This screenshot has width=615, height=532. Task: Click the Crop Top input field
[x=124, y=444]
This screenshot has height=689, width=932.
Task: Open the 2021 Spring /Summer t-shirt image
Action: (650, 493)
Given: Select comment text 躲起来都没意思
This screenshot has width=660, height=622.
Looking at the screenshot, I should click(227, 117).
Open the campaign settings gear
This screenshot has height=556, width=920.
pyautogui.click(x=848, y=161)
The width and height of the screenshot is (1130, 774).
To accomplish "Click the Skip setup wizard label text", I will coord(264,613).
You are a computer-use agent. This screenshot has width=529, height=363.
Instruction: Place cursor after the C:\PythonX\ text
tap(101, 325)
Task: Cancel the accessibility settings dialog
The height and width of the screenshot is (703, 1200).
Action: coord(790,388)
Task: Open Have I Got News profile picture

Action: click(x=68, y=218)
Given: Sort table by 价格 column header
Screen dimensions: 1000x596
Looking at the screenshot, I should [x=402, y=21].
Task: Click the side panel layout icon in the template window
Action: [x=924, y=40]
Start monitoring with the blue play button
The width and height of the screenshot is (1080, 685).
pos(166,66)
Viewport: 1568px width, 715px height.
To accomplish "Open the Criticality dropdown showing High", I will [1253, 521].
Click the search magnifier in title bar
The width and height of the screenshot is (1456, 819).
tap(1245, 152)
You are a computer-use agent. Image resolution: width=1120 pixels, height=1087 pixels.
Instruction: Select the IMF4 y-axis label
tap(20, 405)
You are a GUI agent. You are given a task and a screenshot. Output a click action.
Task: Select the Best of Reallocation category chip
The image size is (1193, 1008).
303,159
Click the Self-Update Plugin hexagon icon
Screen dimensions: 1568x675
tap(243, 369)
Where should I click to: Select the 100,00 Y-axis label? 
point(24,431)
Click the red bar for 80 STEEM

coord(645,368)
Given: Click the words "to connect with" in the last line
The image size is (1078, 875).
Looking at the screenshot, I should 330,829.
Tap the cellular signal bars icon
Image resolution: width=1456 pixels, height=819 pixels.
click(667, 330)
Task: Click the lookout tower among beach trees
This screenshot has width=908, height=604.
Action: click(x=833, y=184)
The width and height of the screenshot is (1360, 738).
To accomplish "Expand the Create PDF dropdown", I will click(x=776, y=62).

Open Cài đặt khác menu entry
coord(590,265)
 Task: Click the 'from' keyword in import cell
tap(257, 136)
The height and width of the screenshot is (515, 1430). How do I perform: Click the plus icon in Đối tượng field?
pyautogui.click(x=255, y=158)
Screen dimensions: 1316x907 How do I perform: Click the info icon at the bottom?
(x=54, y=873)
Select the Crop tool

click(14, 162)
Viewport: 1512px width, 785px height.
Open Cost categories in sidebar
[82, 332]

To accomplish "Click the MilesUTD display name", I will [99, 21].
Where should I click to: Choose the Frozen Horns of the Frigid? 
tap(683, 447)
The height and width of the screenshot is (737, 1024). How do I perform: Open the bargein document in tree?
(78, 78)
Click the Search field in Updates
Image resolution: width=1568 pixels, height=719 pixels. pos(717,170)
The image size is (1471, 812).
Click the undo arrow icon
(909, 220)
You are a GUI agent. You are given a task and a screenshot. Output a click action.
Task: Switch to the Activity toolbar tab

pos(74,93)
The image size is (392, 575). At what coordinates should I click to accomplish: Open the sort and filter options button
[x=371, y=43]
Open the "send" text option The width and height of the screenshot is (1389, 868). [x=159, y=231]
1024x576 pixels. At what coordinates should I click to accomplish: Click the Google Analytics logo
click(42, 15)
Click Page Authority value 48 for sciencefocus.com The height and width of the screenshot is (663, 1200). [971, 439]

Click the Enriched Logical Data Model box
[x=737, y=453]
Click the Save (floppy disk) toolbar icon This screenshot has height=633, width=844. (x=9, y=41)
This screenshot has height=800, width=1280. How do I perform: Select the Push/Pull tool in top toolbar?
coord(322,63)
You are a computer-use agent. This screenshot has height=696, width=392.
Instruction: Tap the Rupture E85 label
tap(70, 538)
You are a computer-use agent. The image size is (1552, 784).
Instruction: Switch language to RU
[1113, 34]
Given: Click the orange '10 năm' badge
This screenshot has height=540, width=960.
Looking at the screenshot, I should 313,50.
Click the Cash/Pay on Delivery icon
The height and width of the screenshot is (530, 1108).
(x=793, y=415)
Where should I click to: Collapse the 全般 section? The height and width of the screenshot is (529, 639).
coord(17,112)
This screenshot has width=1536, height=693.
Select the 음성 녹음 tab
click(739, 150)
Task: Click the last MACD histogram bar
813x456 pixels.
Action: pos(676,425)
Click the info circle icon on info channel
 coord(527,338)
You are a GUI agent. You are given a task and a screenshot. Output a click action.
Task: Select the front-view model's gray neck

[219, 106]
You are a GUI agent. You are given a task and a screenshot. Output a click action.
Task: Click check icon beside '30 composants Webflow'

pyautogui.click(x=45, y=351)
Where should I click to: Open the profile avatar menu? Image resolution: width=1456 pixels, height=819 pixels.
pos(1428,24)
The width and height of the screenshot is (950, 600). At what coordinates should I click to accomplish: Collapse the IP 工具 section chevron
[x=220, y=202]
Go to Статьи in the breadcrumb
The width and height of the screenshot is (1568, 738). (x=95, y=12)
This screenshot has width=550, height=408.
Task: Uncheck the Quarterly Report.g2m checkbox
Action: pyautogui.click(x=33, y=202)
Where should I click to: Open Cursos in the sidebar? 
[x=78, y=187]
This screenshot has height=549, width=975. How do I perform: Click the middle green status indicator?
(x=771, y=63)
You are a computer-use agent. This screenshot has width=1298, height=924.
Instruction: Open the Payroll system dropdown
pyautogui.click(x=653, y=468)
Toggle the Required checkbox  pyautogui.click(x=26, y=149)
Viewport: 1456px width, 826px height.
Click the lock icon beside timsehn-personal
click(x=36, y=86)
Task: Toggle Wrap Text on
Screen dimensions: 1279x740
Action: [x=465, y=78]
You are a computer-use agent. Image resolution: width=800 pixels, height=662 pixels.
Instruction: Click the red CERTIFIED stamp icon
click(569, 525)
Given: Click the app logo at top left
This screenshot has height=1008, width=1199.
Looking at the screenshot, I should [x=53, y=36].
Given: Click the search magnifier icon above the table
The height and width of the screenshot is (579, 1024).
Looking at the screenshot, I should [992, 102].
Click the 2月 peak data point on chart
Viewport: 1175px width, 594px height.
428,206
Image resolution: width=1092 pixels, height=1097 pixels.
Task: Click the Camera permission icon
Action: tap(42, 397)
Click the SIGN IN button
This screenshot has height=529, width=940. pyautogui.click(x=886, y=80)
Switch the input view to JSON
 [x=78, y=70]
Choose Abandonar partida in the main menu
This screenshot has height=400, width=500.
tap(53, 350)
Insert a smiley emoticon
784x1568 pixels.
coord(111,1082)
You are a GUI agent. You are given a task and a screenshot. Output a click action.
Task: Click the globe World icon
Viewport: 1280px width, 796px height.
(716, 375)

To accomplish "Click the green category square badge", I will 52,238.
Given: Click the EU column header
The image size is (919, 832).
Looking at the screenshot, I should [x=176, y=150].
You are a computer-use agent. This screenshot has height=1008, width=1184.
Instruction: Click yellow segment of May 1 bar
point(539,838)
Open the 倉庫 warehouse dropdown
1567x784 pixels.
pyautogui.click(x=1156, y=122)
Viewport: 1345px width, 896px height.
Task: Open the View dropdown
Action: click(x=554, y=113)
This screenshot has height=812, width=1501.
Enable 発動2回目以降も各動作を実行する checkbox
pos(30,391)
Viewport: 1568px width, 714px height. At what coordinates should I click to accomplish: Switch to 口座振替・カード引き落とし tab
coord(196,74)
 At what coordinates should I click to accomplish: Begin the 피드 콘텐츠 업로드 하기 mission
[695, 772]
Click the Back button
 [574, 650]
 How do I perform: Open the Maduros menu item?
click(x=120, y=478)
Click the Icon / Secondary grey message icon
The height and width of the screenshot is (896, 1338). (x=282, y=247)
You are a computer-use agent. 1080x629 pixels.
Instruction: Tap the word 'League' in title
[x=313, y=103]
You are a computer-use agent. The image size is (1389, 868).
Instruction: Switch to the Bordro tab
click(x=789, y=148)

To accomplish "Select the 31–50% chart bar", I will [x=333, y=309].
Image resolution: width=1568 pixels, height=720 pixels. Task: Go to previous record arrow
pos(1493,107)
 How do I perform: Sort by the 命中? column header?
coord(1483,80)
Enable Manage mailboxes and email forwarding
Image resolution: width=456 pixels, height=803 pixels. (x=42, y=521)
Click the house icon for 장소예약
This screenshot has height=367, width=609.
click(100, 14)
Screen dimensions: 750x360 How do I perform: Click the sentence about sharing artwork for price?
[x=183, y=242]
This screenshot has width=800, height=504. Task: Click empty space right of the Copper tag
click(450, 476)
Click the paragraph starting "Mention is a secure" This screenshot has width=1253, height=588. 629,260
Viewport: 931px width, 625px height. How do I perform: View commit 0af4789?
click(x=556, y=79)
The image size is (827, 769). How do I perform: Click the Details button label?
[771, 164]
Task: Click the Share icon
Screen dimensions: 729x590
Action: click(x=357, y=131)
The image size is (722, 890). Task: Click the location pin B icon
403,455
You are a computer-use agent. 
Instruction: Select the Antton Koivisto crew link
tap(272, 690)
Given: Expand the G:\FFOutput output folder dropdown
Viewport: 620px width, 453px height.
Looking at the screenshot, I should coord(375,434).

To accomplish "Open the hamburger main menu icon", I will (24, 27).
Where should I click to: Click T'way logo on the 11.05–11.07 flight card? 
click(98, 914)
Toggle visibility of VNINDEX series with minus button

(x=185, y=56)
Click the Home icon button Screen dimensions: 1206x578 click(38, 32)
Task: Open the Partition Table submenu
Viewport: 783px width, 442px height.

—————

Report every line in the entries above that contains the string "Choose", copying each such line in full. Matches must have the same capitalization.

Where should I click to: Choose the Frozen Horns of the Frigid? 
Choose Abandonar partida in the main menu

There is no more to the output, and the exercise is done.